In other words, Arvid understands performance.

BLACK SWAN CARBON CLASSICS 

NOTE: See also the current thread on this forum "Recurve vs. Longbow" (page 2).


Sackett


----------



## deadeye (Aug 22, 2002)

www.Riversedgerecurves.com


----------



## Jim McPhail (Jan 8, 2005)

Try an "international limb fitting" type riser (such as a Hoyt Gold Medalist) with a set of Win&Win XQ-1 Synergy Foam Carbon limbs. They are so fast it's like shooting a bow that is 4-5lbs heavier than the marked weight, but without the effort of having to draw that extra weight.


----------



## NCarrowslinger (Feb 13, 2003)

Listen to Sackett, give the Black Swans a good, hard look. Not only do they look great, but they are smooth, quiet, and FAST. No handshock either.


----------



## rwilliams (May 29, 2005)

Head to head in 3D, I don't think there's anything out there that can touch a DAS Kinetic or Warfbow. Speeds over 200 fps at comfortable draw weights under 50 pounds are normal for draws of 27 inches or longer and both the Warfs and DAS Kinetics are unbelievably shootable with zero hand shock and you would have to shoot one to understand just how forgiving and accurate they are.

You can find lots of discussions on Warf bows and DAS Kinetics at www.TradTalk.com and you can go directly to the DAS Kinetic website at www.kineticbows.com.

The guys there are also talking about the Quinn bows being extremely shootable but at prices that are actually so low they make people wonder what "the catch" is. From the guys who have shot them, there doesn't appear to be "a catch".


----------



## CM Sackett (Jul 20, 2005)

Warfs and the DAS's are nice bows, no argument.

But the Black Swan Longbow is performing at over 200fps (AMO), and the Hybrid... a good bit quicker than that (AMO).
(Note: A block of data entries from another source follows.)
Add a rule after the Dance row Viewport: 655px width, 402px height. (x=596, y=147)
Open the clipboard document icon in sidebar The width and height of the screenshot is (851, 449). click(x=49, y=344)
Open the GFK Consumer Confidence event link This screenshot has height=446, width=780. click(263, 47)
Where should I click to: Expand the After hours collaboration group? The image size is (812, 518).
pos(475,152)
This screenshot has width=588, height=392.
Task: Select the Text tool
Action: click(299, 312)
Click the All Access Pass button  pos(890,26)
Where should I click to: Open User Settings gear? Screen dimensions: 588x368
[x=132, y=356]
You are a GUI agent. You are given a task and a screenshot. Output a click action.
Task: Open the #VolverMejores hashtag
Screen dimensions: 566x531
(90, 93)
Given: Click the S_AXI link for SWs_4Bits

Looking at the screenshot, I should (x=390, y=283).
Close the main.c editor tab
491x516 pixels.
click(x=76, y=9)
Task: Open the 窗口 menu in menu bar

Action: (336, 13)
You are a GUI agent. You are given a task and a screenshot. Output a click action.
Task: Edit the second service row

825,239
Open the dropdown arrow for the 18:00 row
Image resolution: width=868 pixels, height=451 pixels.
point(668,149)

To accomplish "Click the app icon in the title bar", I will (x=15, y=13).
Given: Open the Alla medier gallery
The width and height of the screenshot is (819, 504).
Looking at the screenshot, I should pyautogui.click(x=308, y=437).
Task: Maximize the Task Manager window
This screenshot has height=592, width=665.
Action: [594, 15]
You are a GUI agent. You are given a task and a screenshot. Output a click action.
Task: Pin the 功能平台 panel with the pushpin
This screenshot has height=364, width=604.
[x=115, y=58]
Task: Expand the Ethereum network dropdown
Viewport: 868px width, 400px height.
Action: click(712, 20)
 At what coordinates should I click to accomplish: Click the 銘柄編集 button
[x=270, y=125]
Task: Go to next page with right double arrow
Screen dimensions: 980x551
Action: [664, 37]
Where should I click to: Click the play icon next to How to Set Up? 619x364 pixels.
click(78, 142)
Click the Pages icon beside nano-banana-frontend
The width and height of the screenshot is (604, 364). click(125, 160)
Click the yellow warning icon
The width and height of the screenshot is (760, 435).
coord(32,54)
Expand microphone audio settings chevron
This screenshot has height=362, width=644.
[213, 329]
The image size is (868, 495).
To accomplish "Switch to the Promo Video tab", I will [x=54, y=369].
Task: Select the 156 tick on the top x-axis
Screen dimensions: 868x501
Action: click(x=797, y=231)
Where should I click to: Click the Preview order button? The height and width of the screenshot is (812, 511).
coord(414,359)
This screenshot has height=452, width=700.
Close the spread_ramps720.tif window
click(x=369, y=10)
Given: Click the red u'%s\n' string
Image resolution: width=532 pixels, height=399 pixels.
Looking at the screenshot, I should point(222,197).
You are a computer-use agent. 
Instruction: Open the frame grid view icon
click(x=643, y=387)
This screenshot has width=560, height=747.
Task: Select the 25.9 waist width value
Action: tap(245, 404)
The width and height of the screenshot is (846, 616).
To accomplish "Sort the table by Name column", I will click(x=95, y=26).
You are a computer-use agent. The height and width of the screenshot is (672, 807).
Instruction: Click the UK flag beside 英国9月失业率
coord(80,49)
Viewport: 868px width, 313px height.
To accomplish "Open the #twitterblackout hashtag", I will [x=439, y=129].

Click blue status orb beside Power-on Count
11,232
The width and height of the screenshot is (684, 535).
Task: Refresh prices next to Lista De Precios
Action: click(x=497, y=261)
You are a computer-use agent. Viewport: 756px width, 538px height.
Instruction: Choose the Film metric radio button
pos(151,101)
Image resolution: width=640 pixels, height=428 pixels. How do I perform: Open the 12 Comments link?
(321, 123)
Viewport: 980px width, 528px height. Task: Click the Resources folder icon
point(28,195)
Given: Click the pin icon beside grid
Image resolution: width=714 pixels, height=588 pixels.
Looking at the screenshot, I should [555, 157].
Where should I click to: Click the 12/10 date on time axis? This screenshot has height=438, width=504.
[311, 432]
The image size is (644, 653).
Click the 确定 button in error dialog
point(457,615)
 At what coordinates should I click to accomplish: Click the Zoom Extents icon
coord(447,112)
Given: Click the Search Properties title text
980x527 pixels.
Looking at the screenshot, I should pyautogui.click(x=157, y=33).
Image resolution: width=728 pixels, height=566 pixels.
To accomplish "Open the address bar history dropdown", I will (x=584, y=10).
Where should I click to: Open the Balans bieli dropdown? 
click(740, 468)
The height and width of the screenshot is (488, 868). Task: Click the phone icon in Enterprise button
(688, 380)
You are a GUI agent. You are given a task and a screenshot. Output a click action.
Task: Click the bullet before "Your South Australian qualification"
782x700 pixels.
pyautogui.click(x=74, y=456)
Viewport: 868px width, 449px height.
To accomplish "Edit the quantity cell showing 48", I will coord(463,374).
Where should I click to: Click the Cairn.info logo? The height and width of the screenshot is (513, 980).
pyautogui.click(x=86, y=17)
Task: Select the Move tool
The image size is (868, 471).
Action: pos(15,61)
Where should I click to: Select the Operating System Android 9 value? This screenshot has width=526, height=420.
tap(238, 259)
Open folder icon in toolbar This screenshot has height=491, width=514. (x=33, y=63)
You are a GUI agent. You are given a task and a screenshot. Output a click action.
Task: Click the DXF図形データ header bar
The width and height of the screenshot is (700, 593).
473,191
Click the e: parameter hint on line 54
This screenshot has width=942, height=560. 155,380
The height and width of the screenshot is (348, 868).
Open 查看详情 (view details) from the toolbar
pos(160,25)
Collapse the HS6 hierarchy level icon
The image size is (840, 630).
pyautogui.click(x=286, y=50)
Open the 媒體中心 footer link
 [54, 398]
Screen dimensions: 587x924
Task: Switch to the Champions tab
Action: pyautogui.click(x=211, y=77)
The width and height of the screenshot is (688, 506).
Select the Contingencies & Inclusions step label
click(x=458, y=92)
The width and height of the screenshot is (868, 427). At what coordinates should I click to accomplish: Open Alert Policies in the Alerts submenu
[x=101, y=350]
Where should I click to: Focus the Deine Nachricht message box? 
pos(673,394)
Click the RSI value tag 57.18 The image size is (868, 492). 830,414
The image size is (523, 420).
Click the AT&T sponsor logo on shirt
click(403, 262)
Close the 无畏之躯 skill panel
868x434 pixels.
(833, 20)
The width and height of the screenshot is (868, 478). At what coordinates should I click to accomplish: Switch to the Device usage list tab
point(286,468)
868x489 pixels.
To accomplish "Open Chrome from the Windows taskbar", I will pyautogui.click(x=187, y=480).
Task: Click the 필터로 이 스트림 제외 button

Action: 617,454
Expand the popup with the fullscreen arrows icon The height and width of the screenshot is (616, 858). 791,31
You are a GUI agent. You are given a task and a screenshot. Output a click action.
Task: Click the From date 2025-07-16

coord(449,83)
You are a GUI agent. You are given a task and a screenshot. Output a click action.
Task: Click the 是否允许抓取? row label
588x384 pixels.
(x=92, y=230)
And they are wonderfully spine tolerant, while retaining the smooth, sweet, quiet shooting a person needs for "total" performance. So you can shoot your "3-D" weight shafts and have as flat a trajectory as any bow without wheels. Then move up to your hunting weight shafts... and still send them sweet and true... with a trajectory as flat as most bows 10 lbs. heavier in draw weight.

If you want a WARF or DAS, go for it. You can't go wrong with their quality or performance.

But they ain't the only "Ferraris" on the block (and yes, that includes ease of draw, quiet, smooth and shock-free release... and deadly accuracy).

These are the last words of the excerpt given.